Hydrobiosidae is a moderately sized family, originally established by Ulmer (1905) as a subfamily of Rhyacophilidae. The entire family was the subject of an extensive global revision by Schmid (1989). In many respects, Hydrobiosidae represents the Southern Hemisphere or Gondwanan equivalent of Rhyacophilidae. In contrast to the lack of generic diversity in Rhyacophilidae, some 50 genera are recognized for Hydrobiosidae. Most of the generic diversity is found in either the Chilean subregion of the Neotropics or in the Australasian region. However, in each region there is a diverse genus with species that extend well beyond the ancestral Gondwanan range of the family. In the Neotropics, the genus Atopsyche Banks (ca. 120 species) is widespread and extends northward to Central America, Mexico, and the southwestern United States. Within the Australasian fauna, the genus Apsilochorema (50+ species) extends into the Oriental and western Palaearctic regions.

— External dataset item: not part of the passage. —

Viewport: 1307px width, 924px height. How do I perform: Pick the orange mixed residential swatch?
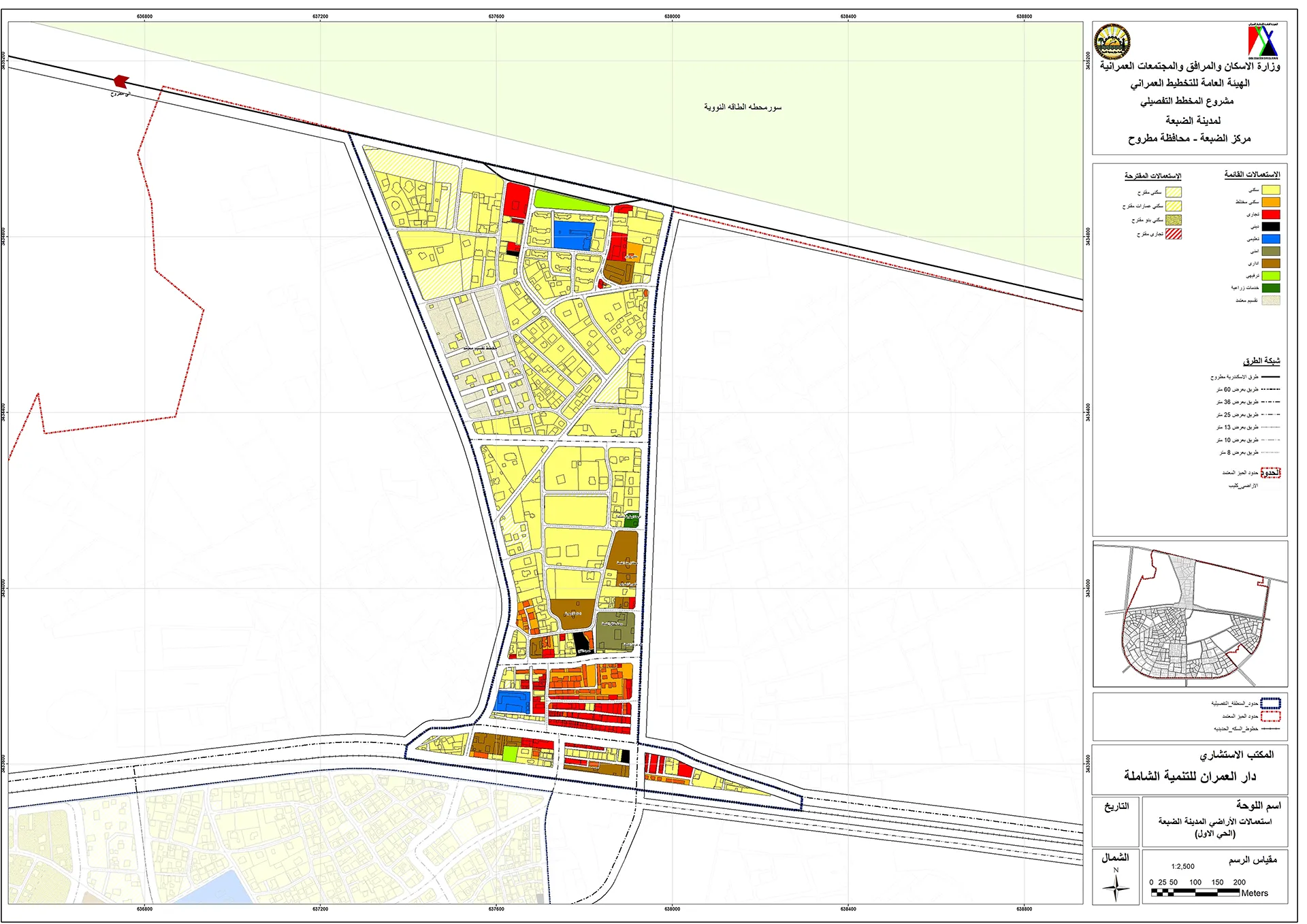pos(1270,202)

A review of the species groups of Apsilochorema and their relationships was provided by Mey (1999) and Ward et al. (2004) presented a phylogeny of the genera in the family. Blahnik and Gottschalk (1997) discussed the phylogenetic position of some Costa Rican species of Atopsyche. The remaining genera include: Amphicorema Schmid, Androchorema Flint, Apatanodes Navás, Australobiosis Schmid, Cailloma Ross and King, Clavichorema Schmid, Heterochorema Schmid, Iguazu Ross and King, Isochorema Schmid, Metachorema Schmid, Microchorema Schmid, Neoatopsyche Schmid, Neochorema Schmid, Neopsilochorema Schmid, Nolganema Navás, Parachorema Schmid, Pomphochorema Flint, Pseudoradema Schmid, Rheochorema Schmid, Schajavskoya Flint, and Stenochorema Schmid from the Chilean subregion of the Neotropics, with a few extending northward along the Andes; and Allobiosis Mosely, Allochorema Mosely, Atrachorema McFarlane, Austrochorema Mosely, Costachorema McFarlane, Edpercivalia McFarlane, Erichorema Ward, Ethochorema Neboiss, Hydrobiosis McLachlan, Hydrochorema Tillyard, Ipsebiosis Neboiss, Koetonga Neboiss, Megogata Neboiss, Moruya Neboiss, Neurochorema Tillyard, Poecilochorema Schmid, Psyllobetina Banks, Psilochorema McLachlan, Ptychobiosis Neboiss, Synchorema Tillyard, Tanjilana Neboiss, Tanorus Neboiss, Taschorema Mosely, Tiphobiosis Tillyard, Traillochorema McFarlane, Ulmerochorema Kimmins, and Xanthochorema Kimmins from the Australasian region (Australia, New Zealand, New Guinea, and New Caledonia). Most of these genera have only a few species, but some contain 10-20 or so.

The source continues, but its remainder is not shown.